Né le 7 septembre 1895 à Calais (Pas-de-Calais), fusillé le 27 août 1943 à Bondues (Nord) ; électricien, opérateur radio dans un cinéma ; résistant, membre du réseau Alliance.

Ancien combattant de la Première Guerre mondiale, opérateur de cinéma, frère d’Abel Béraet, Henri Béraet appartenait fin 1940 au réseau de résistance Alibi Jean de Vienne, comme opérateur radio. Son épouse, Jeanne Fourchelot, parlant couramment l’allemand, était intervenue directement auprès des forces allemandes après la débâcle pour plaider la cause des prisonniers de guerre français.
La famille accueillit à son domicile des soldats alliés. Henri Béraet photographia plusieurs aspirants à l’évasion afin de leur fournir de faux papiers. Un aviateur polonais, engagé auprès des alliés et grièvement blessé, fut caché par la famille qui fit venir deux docteurs.

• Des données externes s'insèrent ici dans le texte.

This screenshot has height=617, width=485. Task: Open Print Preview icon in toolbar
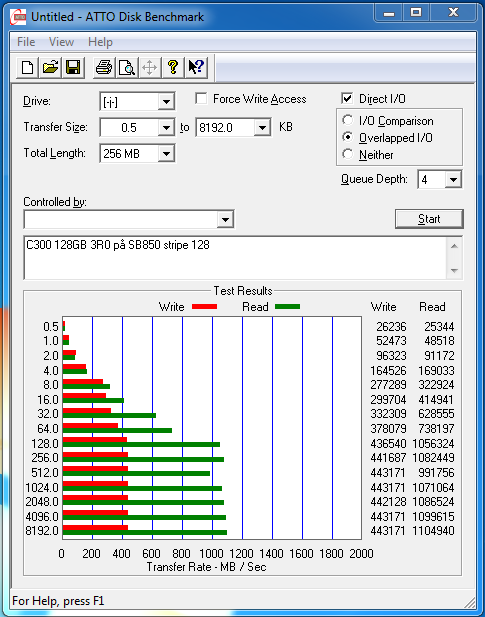coord(127,67)
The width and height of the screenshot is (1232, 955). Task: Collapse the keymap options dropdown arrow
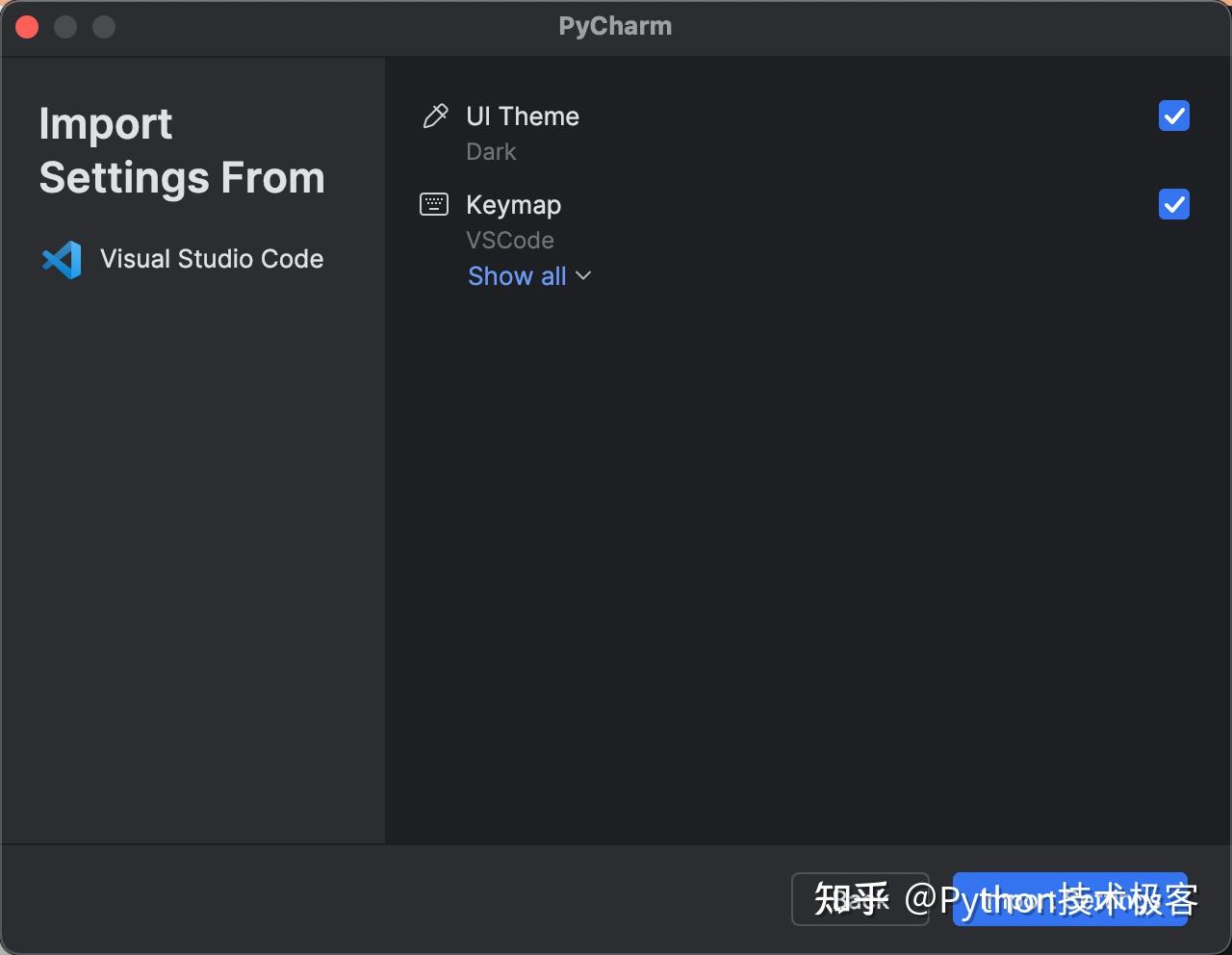coord(583,276)
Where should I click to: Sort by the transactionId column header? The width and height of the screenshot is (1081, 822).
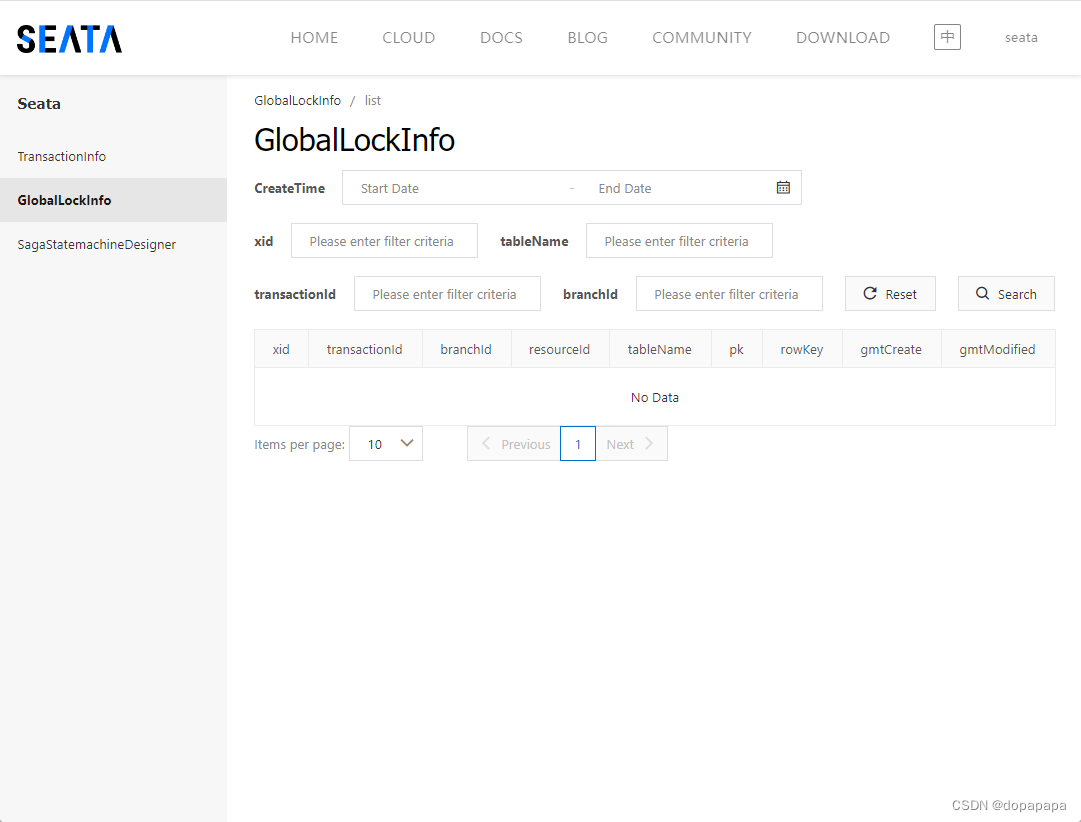pyautogui.click(x=365, y=349)
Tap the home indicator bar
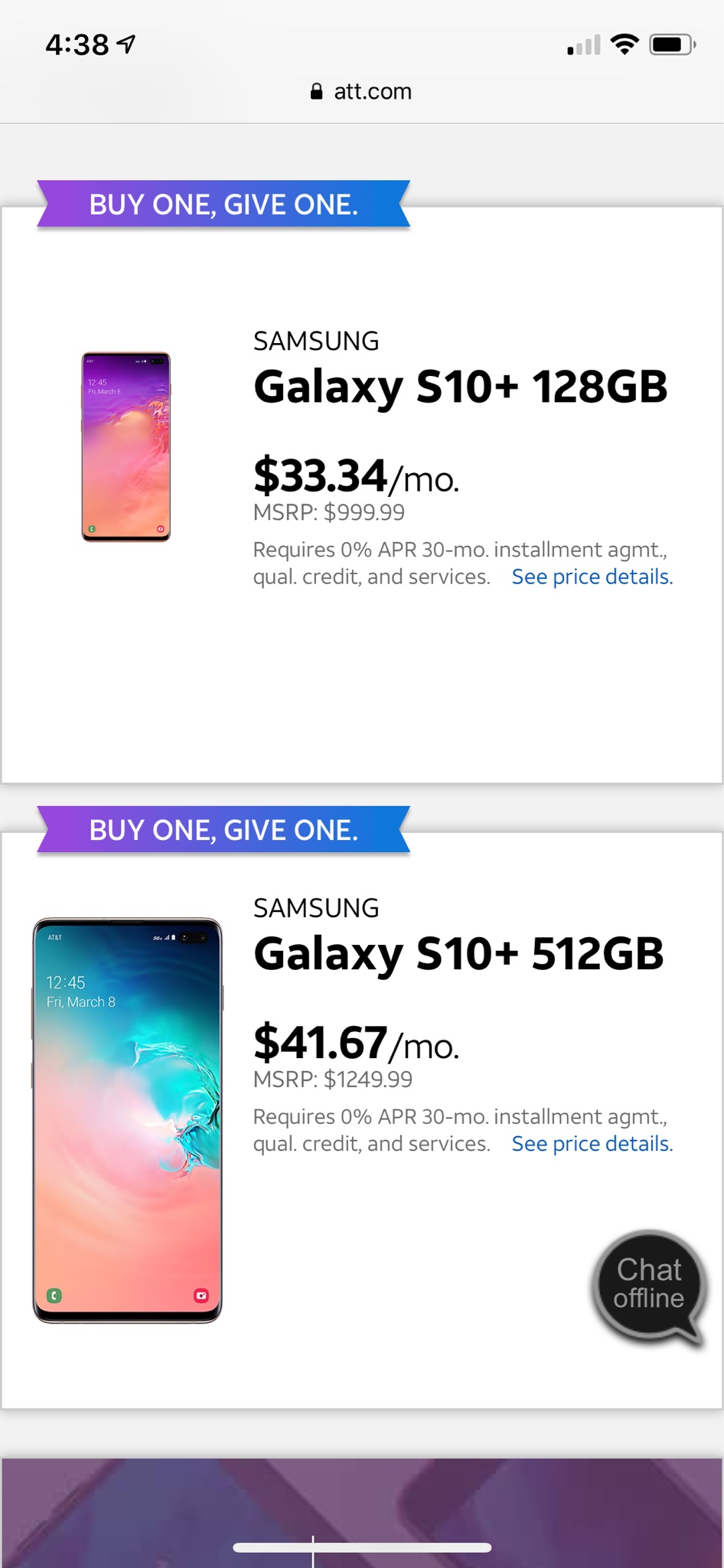 tap(362, 1547)
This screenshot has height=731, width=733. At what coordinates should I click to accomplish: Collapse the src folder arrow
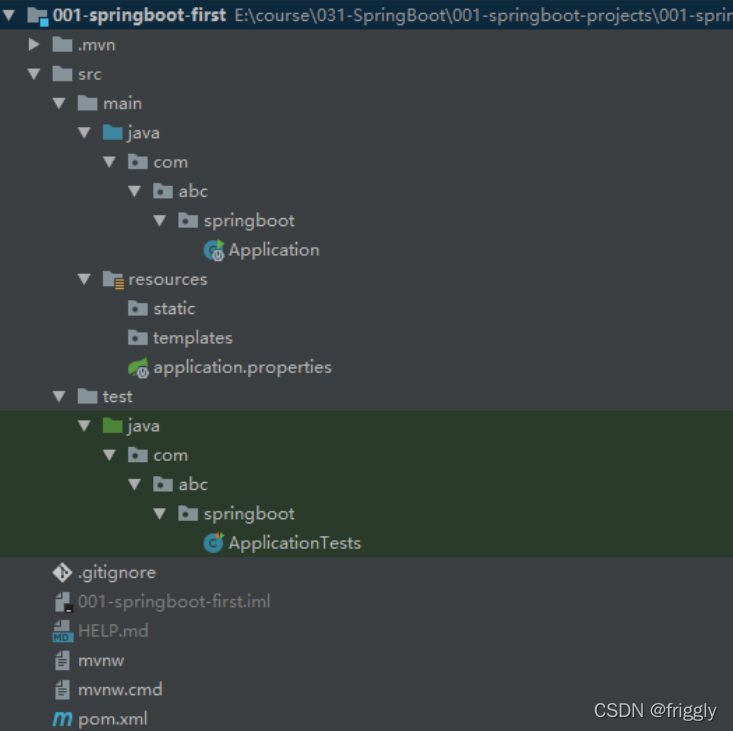click(34, 74)
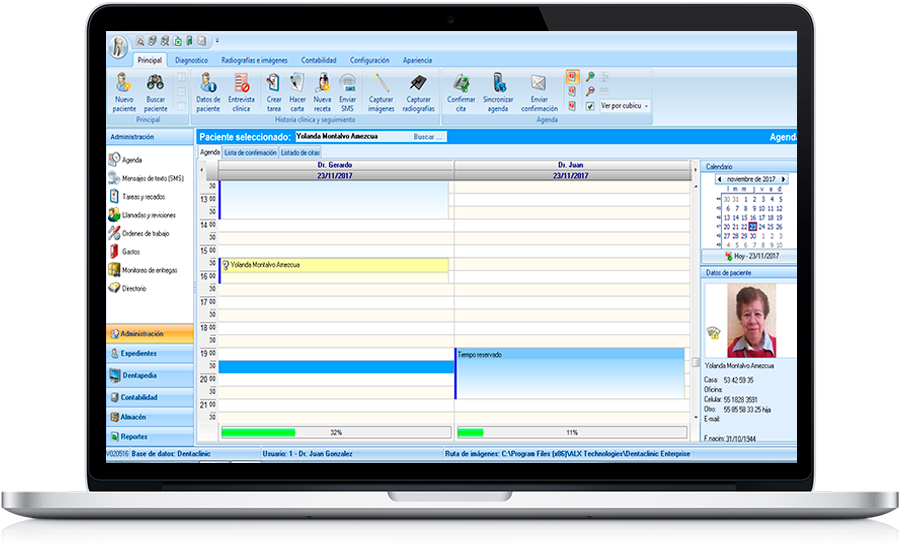This screenshot has width=900, height=548.
Task: Click Enviar SMS in the ribbon
Action: (347, 88)

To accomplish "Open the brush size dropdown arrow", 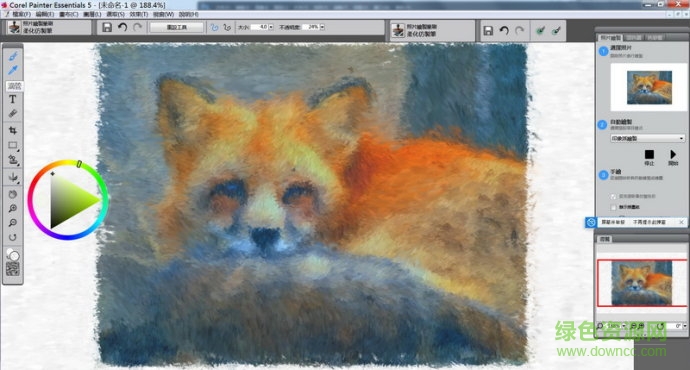I will coord(271,27).
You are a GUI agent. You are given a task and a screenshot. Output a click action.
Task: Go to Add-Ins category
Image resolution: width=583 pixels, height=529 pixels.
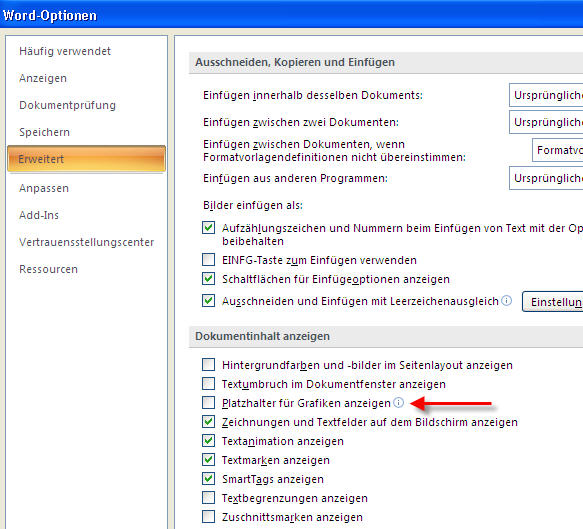(x=39, y=215)
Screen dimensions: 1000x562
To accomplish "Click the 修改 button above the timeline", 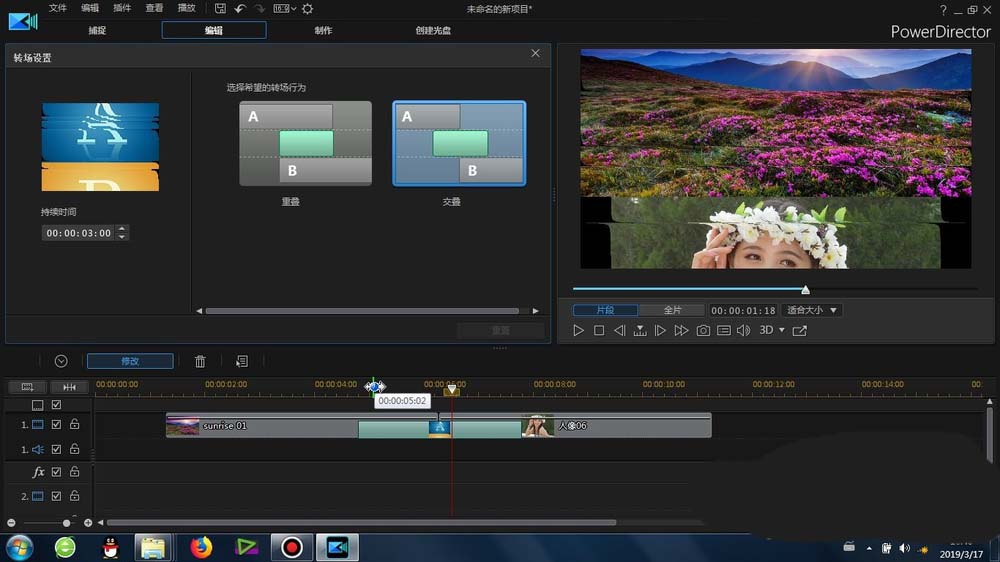I will point(130,361).
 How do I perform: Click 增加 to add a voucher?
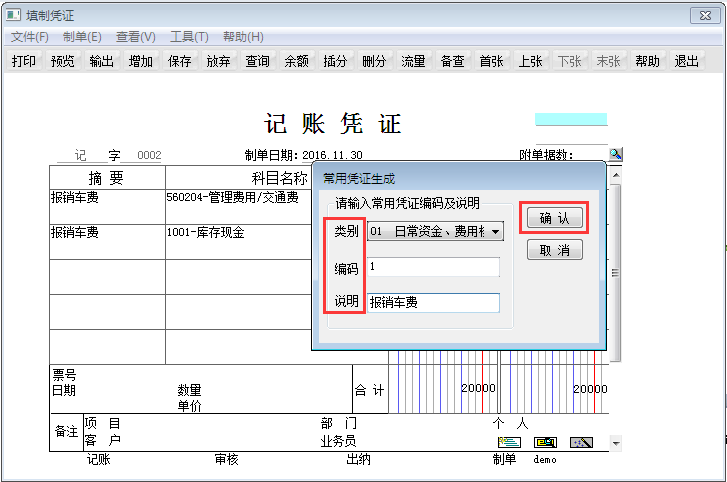point(141,61)
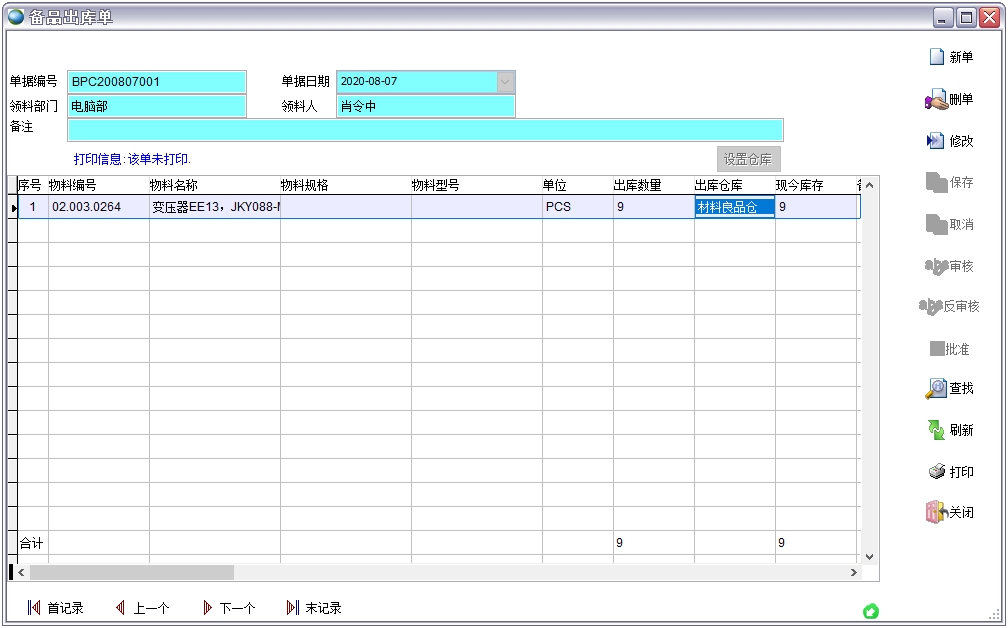Open the 单据日期 date dropdown

point(505,82)
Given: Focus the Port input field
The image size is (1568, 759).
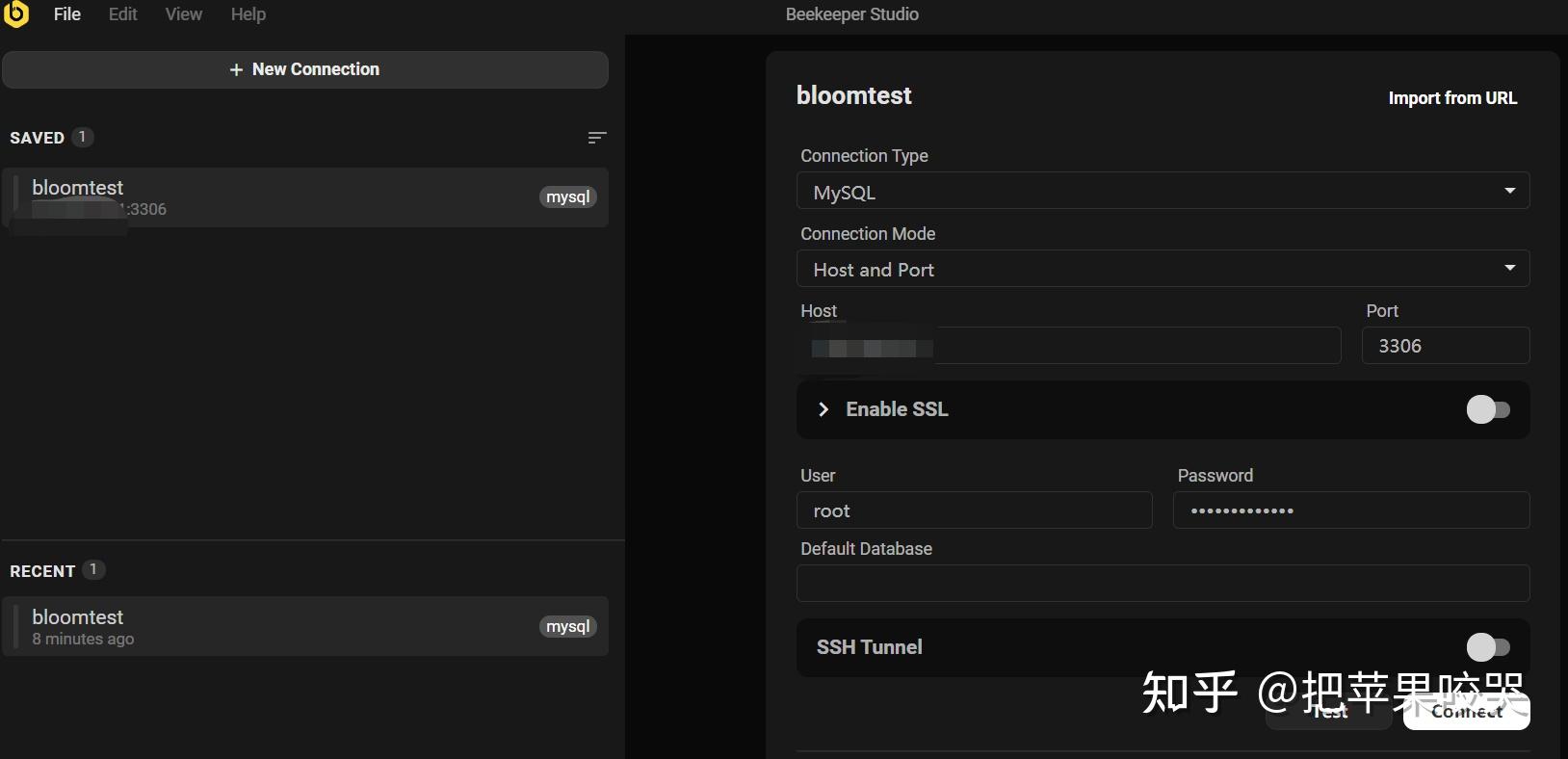Looking at the screenshot, I should tap(1445, 346).
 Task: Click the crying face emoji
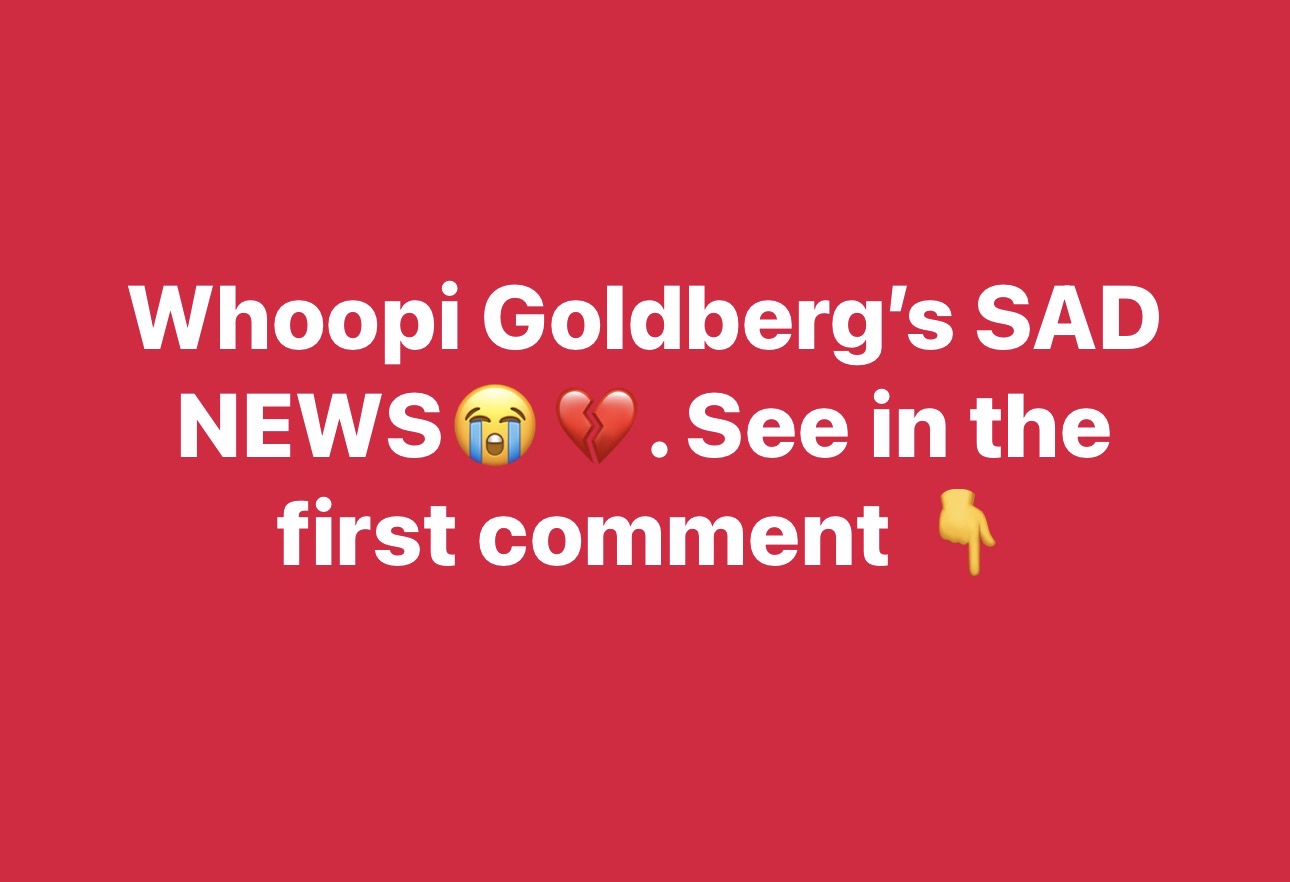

Il put être opéré sur place. Opérateur radio, Henri Béraet avait pu prévenir les alliés d’une visite d’Hitler à Sangatte. Sur place, les voitures du cortège furent mitraillées, ce qui conduisit à l’instauration à Calais de voitures radiogoniométriques dont le rôle était de déceler les émetteurs radio. Avec ce même poste radio, il avait été en mesure de fournir à Londres des renseignements précieux sur les fortifications côtières, ainsi que l’emplacement de l’immeuble des Jeunesses hitlériennes, qui fut ainsi bombardé par les alliés.
Arrêté le 6 novembre 1942 à Calais par le GFP pour secours à soldat anglais, il fut jugé par le tribunal de la Luftwaffe de Lille (Nord), puis condamné à mort. Emprisonné à la prison Loos de Lille, il a été fusillé par les Allemands le 27 août 1943 au fort de Bondues. Incarcérée, son épouse évita la déportation grâce à l’arrivée des troupes alliées et la libération du territoire.
Il était père de quatre enfants. Son nom figure sur les monuments commémoratifs de Bondues et Coulogne. Une rue de Calais porte le nom des Frères-Béraet.

NDA : Nous n'avons pas retrouvé dans les archives SHD la trace de ce membre et donc n'asssurons pas son appartenance au réseau. Merci de nous aider sur ce point.